This weekend I happened to read the story of an American couple that was adopting a child in Ukraine. It told of their story of getting out of the country and how they just barely got the adoption process finished. They were one of the lucky ones in the past couple of months. I have also read stories of American couples that didn’t get to adopt their new children. These families had hope that a new one to love would be brought into their homes. They had been anticipating having a new child. They had prepared their hearts to love a new one. They had prepared their homes for the addition to their family. And they had to return home alone, without their new child to an empty room (and for some an empty house). Anyone who would argue that this is nowhere near the same as losing a child to a miscarriage know nothing about the adoption process. These prospective parents just lost a child. The hope of a new family was shattered. These children had hope of actually having a mom and dad, brothers and sisters. These children had hope of living in a country where the political scene is not nearly as volatile as it is in Ukraine. These children had a hope of a life much better here in the States than what they now have in Ukraine. Their hope of a new life was shattered.
It is in times like these that it is easy to say that these persons who were torn apart have a right not to hope. They have a right to be angry. They have a right to question what God is doing. They have a right to demand answers. They have a right to be discouraged, downtrodden, saddened, and even depressed. While I have never lost a child while trying to adopt, my wife and I did have a miscarriage. Most people don’t know that about us because we didn’t tell anyone what happened. No one knew that she was pregnant, she wasn’t showing yet, and was just a couple of months along. It was easy not to tell anyone yet. I look back on that time and have often wondered what they little one would have been like. I have often wondered what he/she would have been named. Even now, I get a little teary eyed thinking about it. So, when I tell you that I understand who those who have lost feel, I really do. I am one of those that lost. And I tell you this, it is really easy to say, “I have a right to be angry.”
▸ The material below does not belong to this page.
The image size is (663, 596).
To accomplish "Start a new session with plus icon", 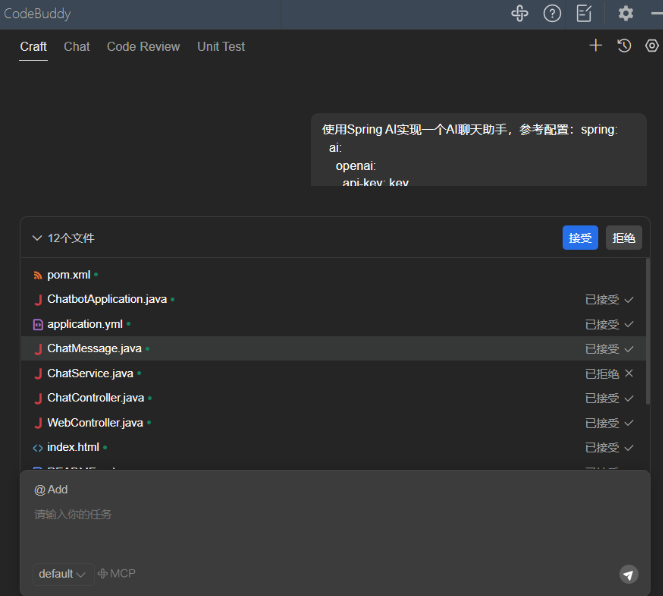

It wasn’t until that happened that I began to understand the story of Job. No, I didn’t lose 10 children. But I did lose one. I looked at his story, and I understand at least on some level the pain he was feeling. His children were dead. His children he loved were dead. Nothing could bring them back to him. They were gone. And that is when it hit me. There was nothing he could do to bring them back. All the anger in the world would not bring his children back. All the sadness in the world could not bring his children back. He could question and doubt God until the cows come home and he still didn’t have the power to bring his children back from the dead.So what good does getting angry, or depressed, or hopeless do? It does no good. In fact, it does just the opposite. It does a whole lot of bad. Anger, depression, and hopelessness robs you of your strength and more importantly, it robs you of your faith. Job could have allowed the loss of his children destroy him. But he didn’t. Not because he was some sort of superman that could overcome. He didn’t allow it to destroy him because he trusted in God. He placed his hope there. Not in his kids. Not in his possessions, but in God.
My friends, I cannot pretend to know God’s will. I cannot know all the trials that you are undertaking. What I can know is that hope in God can get you through. Let me show tell you two others stories men who lost their children. In Gen. 22 Abraham was told that he would have to take his son, his only son, Isaac, whom he loved and sacrifice him upon the mountain that God would show him. Look again at that wording. It was Abraham’s son. His only son (Ishmael was already gone). Isaac, the son of promise. The son he loved. There was little doubt this would be an emotional experience for Abraham. And yet as we read the story Abraham didn’t seem to bat an eye. He took Isaac, laid him on the altar and was ready to sacrifice him when the angel of the Lord spoke to him. In Heb. 11:17-19 we read that Abraham reasoned that God could raise Isaac from the dead. Abraham was already convinced that Isaac was dead. In his heart, Isaac was as good as dead. His hope was set on God. God would make it okay. God would give Abraham what he would need to get through this difficult task. I can only imagine the relief that God provided when the ram was seen caught in the thicket. David also lost a child in II Sam. 12. As the child was sick David fasted, he mourned, and I imagine that he pleaded with God to have mercy on that child. But, the child died, just as David was told would happen. When David heard the news of his child’s death, he arose washed himself, and went and worshipped God. When his servant’s questioned David about what he was doing David said, “Now he is dead, wherefore should I fast? Can I bring him back again? I shall go to him, but he shall not return to me (II Sam. 12:23).” David knew there was nothing he could do to bring this child back. Mourning, fasting was useless. His hope was rooted in seeing his son again, not in this life, but in the next. It was this hope that enabled David to stand up, wash himself and worship his God. Take hope in this. Take encouragement in knowing that there is a place of comfort where the saved will see each other again!